In the 21st century, the Age of Petroleum will be coming towards an end. Climate change is forcing us to move towards a net zero CO2 emission world. The International Energy Agency, for example, presents an energy transition road map with drastic and immediate reduction in oil, gas and coal exploration. The Paris agreement on limiting global warming preferably to 1.5 degrees Celsius, will have a major impact on fossil fuel industry.  Declining exploration activity will affect the job prospects for geologists. And what about Sedimentology, which for many observers outside the discipline remains closely linked with petroleum industry?  AAPG continues to be the influential mother organization of SEPM. This is not per se a problem. But, Sedimentology is confronted with an “image problem” when it is still seen as the child of an organization which continues to struggle with the undeniable scientific facts on CO2 and climate change. AAPG writes in its 2020 statement on climate change that “AAPG encourages its members, through their own research, to continue to develop their own understanding of climate science and policies that are outside the core competencies of the organization”.  This attitude – waste produced by burning of my product is not part of my core competence – is not acceptable anymore in the Anthropocene. Sedimentologists are asked, with their unique expertise, to pressure for fundamental change in organisations and industries still caught in the thinking of the 20th century.

Sedimentology today is much more than a child of fossil fuel industry. The expertise of sedimentology as a truly interdisciplinary science will continue to be of value in the transition to a net zero CO2 world. Our expertise will be valuable in “green and sustainable mining”, in the search for “critical minerals” or in energy transformation industries (geothermal industry, CO2 sequestration and so on). And, the shrinking fossil fuel industry will still ask for the expertise of sedimentologists.  We all are in need of debates on the future of sedimentology in a sustainable society. EGU and SSP are offering a unique platform for these debates. Sedimentology has the potential to build bridges between physical, biological and chemical aspects of sediment formation, it will profit from a close partnership with paleontology, the science of history of life, as well as with stratigraphy, the science which brings earth’s climate history into our minds.
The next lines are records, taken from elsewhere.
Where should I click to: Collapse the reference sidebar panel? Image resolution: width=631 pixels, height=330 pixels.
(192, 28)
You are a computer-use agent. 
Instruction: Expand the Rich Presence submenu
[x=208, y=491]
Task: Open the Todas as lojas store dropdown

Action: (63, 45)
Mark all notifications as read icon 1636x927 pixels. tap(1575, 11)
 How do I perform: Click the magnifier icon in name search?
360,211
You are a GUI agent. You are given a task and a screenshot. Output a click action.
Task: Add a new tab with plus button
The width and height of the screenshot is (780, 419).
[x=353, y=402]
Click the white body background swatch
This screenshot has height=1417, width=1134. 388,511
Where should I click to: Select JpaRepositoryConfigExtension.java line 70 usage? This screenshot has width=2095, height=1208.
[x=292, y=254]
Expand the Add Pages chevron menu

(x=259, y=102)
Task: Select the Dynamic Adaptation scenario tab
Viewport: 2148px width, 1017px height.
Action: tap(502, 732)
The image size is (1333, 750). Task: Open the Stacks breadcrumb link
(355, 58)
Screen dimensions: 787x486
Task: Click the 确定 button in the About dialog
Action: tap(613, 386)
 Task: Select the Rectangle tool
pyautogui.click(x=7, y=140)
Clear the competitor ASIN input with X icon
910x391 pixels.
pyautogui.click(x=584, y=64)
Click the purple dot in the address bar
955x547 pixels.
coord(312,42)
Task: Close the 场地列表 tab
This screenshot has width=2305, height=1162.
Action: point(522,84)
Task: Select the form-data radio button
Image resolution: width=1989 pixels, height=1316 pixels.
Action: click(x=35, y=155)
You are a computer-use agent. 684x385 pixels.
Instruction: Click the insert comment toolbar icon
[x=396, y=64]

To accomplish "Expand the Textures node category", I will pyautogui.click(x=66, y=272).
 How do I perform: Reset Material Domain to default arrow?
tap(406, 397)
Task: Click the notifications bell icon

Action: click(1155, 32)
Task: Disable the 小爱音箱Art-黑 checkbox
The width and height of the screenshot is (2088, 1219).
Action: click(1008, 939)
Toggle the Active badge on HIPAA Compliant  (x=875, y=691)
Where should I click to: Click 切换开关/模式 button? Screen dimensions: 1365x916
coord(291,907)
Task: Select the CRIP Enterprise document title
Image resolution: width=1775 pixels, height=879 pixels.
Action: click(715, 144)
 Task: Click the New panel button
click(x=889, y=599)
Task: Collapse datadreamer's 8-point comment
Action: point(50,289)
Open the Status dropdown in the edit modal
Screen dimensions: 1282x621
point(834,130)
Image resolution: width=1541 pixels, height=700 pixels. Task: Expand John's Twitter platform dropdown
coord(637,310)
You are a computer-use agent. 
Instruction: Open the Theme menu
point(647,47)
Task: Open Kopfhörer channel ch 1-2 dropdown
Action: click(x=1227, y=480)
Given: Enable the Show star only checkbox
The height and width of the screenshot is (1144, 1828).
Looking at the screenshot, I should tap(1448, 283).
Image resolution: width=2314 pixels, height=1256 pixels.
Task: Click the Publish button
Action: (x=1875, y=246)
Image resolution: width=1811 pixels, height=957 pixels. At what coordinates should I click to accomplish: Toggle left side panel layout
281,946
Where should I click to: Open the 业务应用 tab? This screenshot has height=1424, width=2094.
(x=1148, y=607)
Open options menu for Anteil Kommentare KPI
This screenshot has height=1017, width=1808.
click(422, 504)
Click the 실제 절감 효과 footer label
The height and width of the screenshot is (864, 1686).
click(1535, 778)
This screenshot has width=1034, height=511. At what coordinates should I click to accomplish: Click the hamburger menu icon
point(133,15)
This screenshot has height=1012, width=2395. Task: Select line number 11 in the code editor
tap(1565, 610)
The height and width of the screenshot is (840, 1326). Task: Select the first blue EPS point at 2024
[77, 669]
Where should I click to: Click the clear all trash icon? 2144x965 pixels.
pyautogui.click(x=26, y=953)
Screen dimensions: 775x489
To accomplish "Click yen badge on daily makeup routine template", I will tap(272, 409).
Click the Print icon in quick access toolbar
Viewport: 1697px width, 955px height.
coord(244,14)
I am a sedimentologist, stratigrapher and isotope geochemist, therefore, my EGU home division is SSP. From 2015 to 2019, I was President of SSP. As a professor at ETH Zürich, I have been teaching sedimentology, climate history, and Geology of Switzerland until 2014. My research focus is in Mesozoic paleoceanography and paleoclimatology, in Earth Systems History and in the co-evolution of life and the physical environment. For many years I was actively involved in the Ocean Drilling Program.